Dowzoning unlikely


A first look at what the RedPeak apartment buildings could look like.


Denver City Council President Chris Nevitt appears to have dashed any possibility of downzoning a trio of parcels in West Highland where a grassroots group is opposing five-story buildings by RedPeak Properties.

Nevitt told InsideRealEstateNews this evening that under no circumstances will he vote to downzone the parcels where RedPeak Properties a luxury apartment community.

Nevitt also said that he think is highly unlikely that downzoning would receive the 10 council votes needed to downzone the property against the wishes of the property owner. The land is owned by an investment group headed by Tom Wootten. RedPeak has the parcels under contract.

“I haven’t counted the vote – I have other things to do – but, yeah, I could’t imagine the council would go along with a downzoning,” Nevitt said.
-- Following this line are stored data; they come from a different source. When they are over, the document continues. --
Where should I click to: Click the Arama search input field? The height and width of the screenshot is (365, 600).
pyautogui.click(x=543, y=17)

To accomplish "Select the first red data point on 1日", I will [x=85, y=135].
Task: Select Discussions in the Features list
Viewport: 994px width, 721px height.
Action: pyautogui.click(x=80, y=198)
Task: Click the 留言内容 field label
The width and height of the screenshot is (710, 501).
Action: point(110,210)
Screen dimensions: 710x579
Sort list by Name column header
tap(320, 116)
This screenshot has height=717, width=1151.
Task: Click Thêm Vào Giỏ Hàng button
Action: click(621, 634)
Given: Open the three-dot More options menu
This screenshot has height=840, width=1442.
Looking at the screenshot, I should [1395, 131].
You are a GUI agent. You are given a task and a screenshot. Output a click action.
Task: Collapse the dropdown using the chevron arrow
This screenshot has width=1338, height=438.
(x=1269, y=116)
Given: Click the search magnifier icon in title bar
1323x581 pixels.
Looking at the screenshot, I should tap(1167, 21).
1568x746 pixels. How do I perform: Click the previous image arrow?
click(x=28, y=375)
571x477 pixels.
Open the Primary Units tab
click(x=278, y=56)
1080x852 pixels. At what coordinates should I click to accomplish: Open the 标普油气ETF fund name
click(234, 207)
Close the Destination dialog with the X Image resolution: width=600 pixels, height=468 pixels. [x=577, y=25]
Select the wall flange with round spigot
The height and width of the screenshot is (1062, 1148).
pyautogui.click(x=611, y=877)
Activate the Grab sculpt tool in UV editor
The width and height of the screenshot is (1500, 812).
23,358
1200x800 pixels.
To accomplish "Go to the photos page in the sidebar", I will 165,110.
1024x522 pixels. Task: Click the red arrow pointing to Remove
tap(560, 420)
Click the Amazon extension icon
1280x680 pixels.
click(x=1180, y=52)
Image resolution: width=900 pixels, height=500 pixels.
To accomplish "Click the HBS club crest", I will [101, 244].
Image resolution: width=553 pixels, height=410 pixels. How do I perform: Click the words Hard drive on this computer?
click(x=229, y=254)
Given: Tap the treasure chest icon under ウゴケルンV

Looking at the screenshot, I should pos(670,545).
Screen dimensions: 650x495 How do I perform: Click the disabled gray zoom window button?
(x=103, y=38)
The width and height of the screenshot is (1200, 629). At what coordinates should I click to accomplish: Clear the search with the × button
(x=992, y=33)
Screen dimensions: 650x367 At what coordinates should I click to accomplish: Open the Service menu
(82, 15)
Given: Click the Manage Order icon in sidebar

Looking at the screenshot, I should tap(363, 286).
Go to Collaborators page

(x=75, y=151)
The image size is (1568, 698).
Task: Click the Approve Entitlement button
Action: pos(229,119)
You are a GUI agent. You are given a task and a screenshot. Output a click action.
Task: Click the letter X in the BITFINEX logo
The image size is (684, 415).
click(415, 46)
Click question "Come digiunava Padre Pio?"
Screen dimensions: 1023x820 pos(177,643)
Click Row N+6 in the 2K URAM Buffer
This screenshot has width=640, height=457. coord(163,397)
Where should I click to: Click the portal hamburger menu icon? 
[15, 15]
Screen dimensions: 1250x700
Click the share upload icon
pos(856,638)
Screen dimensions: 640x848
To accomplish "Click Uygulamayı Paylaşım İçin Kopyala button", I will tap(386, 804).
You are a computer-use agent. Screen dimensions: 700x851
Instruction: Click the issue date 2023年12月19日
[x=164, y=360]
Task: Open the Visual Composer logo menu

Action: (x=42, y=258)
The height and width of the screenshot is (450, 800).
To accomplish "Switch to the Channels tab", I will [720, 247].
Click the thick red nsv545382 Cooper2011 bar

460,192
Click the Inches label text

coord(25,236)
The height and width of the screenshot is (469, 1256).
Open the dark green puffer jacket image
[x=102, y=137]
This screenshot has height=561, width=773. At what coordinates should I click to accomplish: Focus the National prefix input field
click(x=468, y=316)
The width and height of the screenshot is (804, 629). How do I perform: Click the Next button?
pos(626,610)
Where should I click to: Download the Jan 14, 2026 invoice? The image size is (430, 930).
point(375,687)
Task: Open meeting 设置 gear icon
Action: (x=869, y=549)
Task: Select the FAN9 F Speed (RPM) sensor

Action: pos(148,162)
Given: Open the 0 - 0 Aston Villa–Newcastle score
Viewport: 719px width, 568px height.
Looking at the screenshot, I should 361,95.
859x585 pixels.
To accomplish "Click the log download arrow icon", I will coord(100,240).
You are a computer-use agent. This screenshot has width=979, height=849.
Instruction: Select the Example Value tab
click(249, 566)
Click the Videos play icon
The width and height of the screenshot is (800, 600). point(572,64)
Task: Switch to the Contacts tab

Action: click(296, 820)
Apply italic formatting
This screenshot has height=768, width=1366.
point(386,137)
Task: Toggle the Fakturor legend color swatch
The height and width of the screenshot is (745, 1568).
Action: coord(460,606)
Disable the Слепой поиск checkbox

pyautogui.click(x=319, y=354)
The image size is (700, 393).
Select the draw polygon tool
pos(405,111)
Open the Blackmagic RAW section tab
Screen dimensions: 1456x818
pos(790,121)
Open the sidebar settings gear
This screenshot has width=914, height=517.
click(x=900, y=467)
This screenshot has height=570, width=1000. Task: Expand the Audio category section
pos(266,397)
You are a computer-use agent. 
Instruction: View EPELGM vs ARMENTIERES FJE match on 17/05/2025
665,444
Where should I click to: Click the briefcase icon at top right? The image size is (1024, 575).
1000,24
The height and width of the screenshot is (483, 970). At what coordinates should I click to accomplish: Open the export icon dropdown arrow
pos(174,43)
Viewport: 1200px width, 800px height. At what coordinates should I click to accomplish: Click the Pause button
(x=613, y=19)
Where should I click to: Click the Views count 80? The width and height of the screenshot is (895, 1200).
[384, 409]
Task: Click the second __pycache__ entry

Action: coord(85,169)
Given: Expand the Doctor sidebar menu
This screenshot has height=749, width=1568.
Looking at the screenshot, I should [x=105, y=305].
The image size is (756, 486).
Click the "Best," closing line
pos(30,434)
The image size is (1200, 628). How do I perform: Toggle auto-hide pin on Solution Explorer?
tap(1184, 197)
Earlier City Councilman Charlie Brown also said he would not vote in favor of a downzoning. It would take a super-majority of 10 of the 12 council members to approve a downzoning. If Councilwoman Susan Shepherd submits a motion to downzone the land, she would need to recuse herself.

A grassroots group called No High Rises West Highland vigorously opposes the current development and wants Shepherd to support a downzoning the parcels north of West 32nd Avenue on Lowell Boulevard, Moncrieff Place and Meade Street. Neither Shepherd nor members of the No High Rise group could immediately be reached this evening.

“I wouldn’t want to opine whether five stories is right or wrong there,” Nevitt said. “There is a five-story building that would totally suck there and a properly designed five-story building that could work there. But that is not really the issue.”

The issue, he said, is that “property owners must be able to rely on their zoning. Fundamentally, the zoning asserts what a property owner can or cannot do on their property. Zoning is a property right. Property rights are a serious thing. If you can’t rely on the zoning, if you abandon zoning, you would need to go through a PUD (Planned Unit Development) on every single project and we are not going to do that.”

Not a zoning error

He said that he doesn’t put any stock in the argument of members of the No High Rise group that the zoning change on the parcels to U-MS-5 from R-4 was an “error” and needs to be corrected by downzoning.

“That is not true,” Nevitt said. “There is absolutely no evidence that happened.”

The zoning change, he said, occurred in an extremely open environment.

“Some people seem to think that there is some kind of algorithm to that determined what new zoning would replace the old zoning,” he said. “If there was an algorithm it was that you considered three factors: what is on the property now; what Blueprint Denver says; and the current zoning. But there was no formula that you just plug in that produced a uniform outcome.”

Should vs could

Arguments could have been made for a variety of different zoning for the parcels, Nevitt said.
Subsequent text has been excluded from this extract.